◆ **CONSIGNE 1**: Traduisez en anglais la phrase suivante, tirée du texte consacré à Adèle Duchâtel : « Sur la quarantaine de femmes que l'infidèle Napoléon a sans doute connues, on s'accorde à dire que trois seulement ont exercé un certain et véritable attrait sur lui : la martiniquaise Joséphine de Beauharnais son épouse, la polonaise Marie Walewska et ... la landaise Madame Duchâtel, née Papin ! »
◆ **CONSIGNE 2**: Prolongez le texte consacré à Adèle Duchâtel au-delà de sa dernière phrase.

====== TEXTE FOURNI

10/11/2009

Adèle DUCHATEL


La très jolie fille d'Aire, éphémère maîtresse de Napoléon


Sur la quarantaine de femmes que l'infidèle Napoléon a sans doute connues, on s'accorde à dire que trois seulement ont exercé un certain et véritable attrait sur lui : la martiniquaise Joséphine de Beauharnais son épouse, la polonaise Marie Walewska et ... la landaise Madame Duchâtel, née Papin !

Cette Madame Duchâtel n'est autre que Marie Antoinette Adèle Papin , issue d'une famille de notables, juges et avocats, installée à Aire-sur-l'Adour, où elle naît  le 4 juillet 1782. Elle est la fille de Jean-Baptiste Papin, lui même né à Aire en 1756, avocat et receveur des Finances de la Ferme Générale, élu par la suite représentant du peuple au Conseil des Anciens en 1797, puis  membre du Corps législatif en tant que député des Landes en 1799. Sa mère, Marie-Baptiste Francine de Saint-Christau, quartier du village de Benquet, épousée à Larille en 1780, est la fille d'un négociant, née à Saint-Sébastien en 1762.

Alors qu'elle n a pas vingt ans, elle épouse, le 13 avril 1802, un collègue de son père, le déjà vieux Charles Jacques Nicolas Duchâtel de plus de trente ans son aîné. Celui-ci, issu d'une famille de petite noblesse normande se faisant appeler Du Châtel de Saint-Pierre jusqu'à la Révolution, En 1799, après le coup d'état du 18 brumaire et, dit-on sur la recommandation du consul Roger Ducos, il a été nommé Conseiller d'Etat par Bonaparte, après avoir été successivement directeur et receveur général des Domaines du Roi, puis de l'Enregistrement, à Bordeaux, et député de la Gironde au Conseil des Cinq-Cents.


C'est, selon ses contemporains une très jolie jeune femme aux beaux yeux bleus foncé et cheveux blonds      " faite pour plaire, tant par sa grâce naturelle que par celle qu'elle voulait avoir. Elle avait de plus un fort joli visage, de belles dents qu'elle savait faire valoir, un nez aquilin qui se faisait peut-être un peu trop valoir sans qu'elle s'en mêlât, et quoique assez maigre, une grande distinction dans la tournure"

============
====== DOCUMENTS FOURNIS

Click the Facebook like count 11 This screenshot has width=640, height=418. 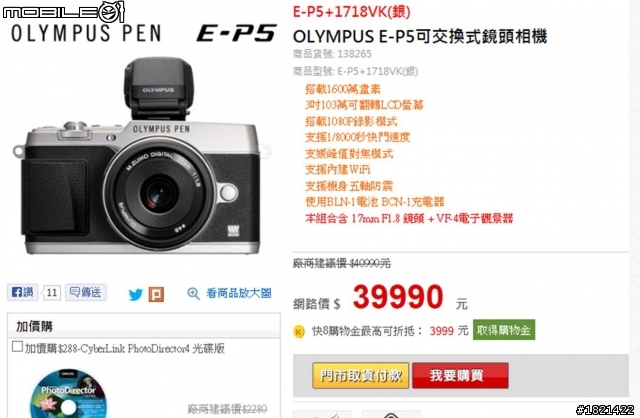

============

◆ **RÉSULTAT FINAL 1**: Of the forty or so women the unfaithful Napoleon probably knew, it is generally agreed that only three held a certain and genuine attraction for him: Josephine de Beauharnais from Martinique, his wife; Marie Walewska from Poland; and... Madame Duchâtel from the Landes, née Papin!

◆ **RÉSULTAT FINAL 2**:
La duchesse d'Abrantès écrit dans ses Mémoires qu'elle possédait "un charme irrésistible dans le regard prolongé de son grand oeil foncé à double paupière" .et conclut  " de tout ce que je viens de dire, il résultait un ensemble qui attirait d'abord, et puis qui attachait". 
Madame de Remusar ajoute cependant  que " ses yeux avaient toutes les impressions qu'elle voulait leur donner, hors celle de la franchise, parce que les habitudes de son caractère la portaient à la dissimulation" .


Accompagnant son vieux mari, la belle jeune femme ne tarda pas à être remarquée par Bonaparte. Il invita le couple à Malmaison vers la fin du Consulat avant de faire en sorte qu'elle fasse partie des nouvelles dames du palais de Joséphine à la proclamation de l'Empire, alors même que sa naissance roturière, sa position, ou son passé, ne la désignaient pour un tel emploi.

La duchesse d'Abrantès, précise qu'elle parut effectivement dans le monde un peu avant l'époque du couronnement en 1804. L'empereur et Joséphine étaient encore à Saint-Cloud lorsque qu'elle  vint y prendre son service. Il semble que Joséphine fut alors pleine de bienveillance pour elle et lui montra une préférence marquée qui, a t'on raconté,  n 'était d'ailleurs peut-être pas désintéressée, sachant que son fils Eugène de Beauharnais l'avait également distinguée et l'entourait de soins attentionnés et assidus. Des lors elle suivit la cour imériale au palais des Tuileries et dans les résidences de Saint Cloud et de Malmaison.




On ne sait quand commença la liaison avec Bonaparte. Pourtant, le 5 août 1804, la jeune femme donna naissance, en sa résidence du 2 rue de Choiseul,  à  son second fils prénommé Napoléon Joseph Léon.( Un premier enfant était né le 19 février 1803). A cette occasion, l'Empereur lui aurait envoyé son portrait enrichi de diamants (elle refusa les diamants) et le tout nouveau couple impérial accepta d'être parrain et marraine. Aussi, les bruits les plus insistants coururent, si bien que certains  n'hésitèrent pas à désigner le père probable, et que cet enfant est parfois inclus dans la liste des enfants naturels de l'Empereur.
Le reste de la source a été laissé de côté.